La requête en commercialisation trompeuse de la demanderesse se prête‑t‑elle à un procès sommaire?

[85] Puisque la demanderesse consent à la requête des défenderesses, la seule question à trancher par la Cour est celle qui est visée par la requête en procès sommaire de la demanderesse à l’égard de son allégation de commercialisation trompeuse.

[86] Je suis convaincu que la requête en commercialisation trompeuse se prête à un procès sommaire. La demanderesse soutient qu’il est assez urgent de trancher la question afin de réduire au minimum tout préjudice à son achalandage. Je reconnais que si l’existence d’un achalandage est établie, il importe de prendre rapidement des mesures pour réduire au minimum sa dépréciation.
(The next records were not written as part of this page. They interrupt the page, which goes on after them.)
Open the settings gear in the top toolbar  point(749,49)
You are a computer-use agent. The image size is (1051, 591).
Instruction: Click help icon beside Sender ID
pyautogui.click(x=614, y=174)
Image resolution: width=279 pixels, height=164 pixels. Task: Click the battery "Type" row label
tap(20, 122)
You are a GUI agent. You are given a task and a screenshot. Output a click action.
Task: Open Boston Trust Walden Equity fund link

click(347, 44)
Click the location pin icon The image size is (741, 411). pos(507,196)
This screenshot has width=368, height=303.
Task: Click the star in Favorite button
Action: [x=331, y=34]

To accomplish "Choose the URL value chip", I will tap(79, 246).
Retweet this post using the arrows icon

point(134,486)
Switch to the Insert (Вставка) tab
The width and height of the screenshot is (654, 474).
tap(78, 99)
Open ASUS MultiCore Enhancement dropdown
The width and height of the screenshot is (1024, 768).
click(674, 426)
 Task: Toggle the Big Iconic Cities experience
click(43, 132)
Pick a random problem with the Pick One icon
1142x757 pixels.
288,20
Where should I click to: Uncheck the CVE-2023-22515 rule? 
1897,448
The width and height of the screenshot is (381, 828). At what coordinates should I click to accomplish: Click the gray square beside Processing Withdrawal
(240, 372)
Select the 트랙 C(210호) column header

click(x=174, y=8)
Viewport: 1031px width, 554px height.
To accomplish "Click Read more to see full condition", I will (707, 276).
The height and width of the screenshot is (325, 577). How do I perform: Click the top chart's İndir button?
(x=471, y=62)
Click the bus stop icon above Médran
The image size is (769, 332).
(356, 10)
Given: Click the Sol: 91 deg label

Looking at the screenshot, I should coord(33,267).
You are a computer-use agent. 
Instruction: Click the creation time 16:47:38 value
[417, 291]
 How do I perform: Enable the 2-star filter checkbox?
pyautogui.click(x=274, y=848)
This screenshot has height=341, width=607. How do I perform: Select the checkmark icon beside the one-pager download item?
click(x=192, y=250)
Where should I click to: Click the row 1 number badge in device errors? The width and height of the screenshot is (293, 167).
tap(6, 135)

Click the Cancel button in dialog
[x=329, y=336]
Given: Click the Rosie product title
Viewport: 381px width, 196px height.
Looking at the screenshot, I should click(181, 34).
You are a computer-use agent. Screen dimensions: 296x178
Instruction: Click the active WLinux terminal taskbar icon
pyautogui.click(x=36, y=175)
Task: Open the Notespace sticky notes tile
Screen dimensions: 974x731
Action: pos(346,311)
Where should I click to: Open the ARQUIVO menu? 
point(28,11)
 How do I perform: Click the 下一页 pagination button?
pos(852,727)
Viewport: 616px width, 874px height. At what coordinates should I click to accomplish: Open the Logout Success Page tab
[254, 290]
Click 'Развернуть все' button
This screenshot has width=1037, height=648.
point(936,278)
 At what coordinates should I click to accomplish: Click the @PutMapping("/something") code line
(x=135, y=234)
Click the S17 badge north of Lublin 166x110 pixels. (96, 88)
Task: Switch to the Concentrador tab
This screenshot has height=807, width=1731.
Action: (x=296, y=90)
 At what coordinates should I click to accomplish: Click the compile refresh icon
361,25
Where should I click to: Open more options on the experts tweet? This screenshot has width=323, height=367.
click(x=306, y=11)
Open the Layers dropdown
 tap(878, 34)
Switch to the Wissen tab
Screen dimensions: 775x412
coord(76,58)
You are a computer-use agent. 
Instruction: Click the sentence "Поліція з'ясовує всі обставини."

Je suis également d’accord avec la demanderesse pour dire que l’injonction demandée et les montants en cause ne justifient pas les frais supplémentaires qu’occasionnerait un procès conventionnel. Les parties ont déposé une preuve par affidavit volumineuse, et la transcription des contre‑interrogatoires des déposants figure au dossier. Même s’il existe des différends d’ordre factuel, la Cour peut constater les faits en fonction des éléments de preuve déposés comme il le pourrait dans un procès complet. La tenue d’un procès sommaire ne sera pas injuste pour l’une ou l’autre des parties et permettra d’apporter une solution au litige qui soit juste et la plus expéditive et économique possible.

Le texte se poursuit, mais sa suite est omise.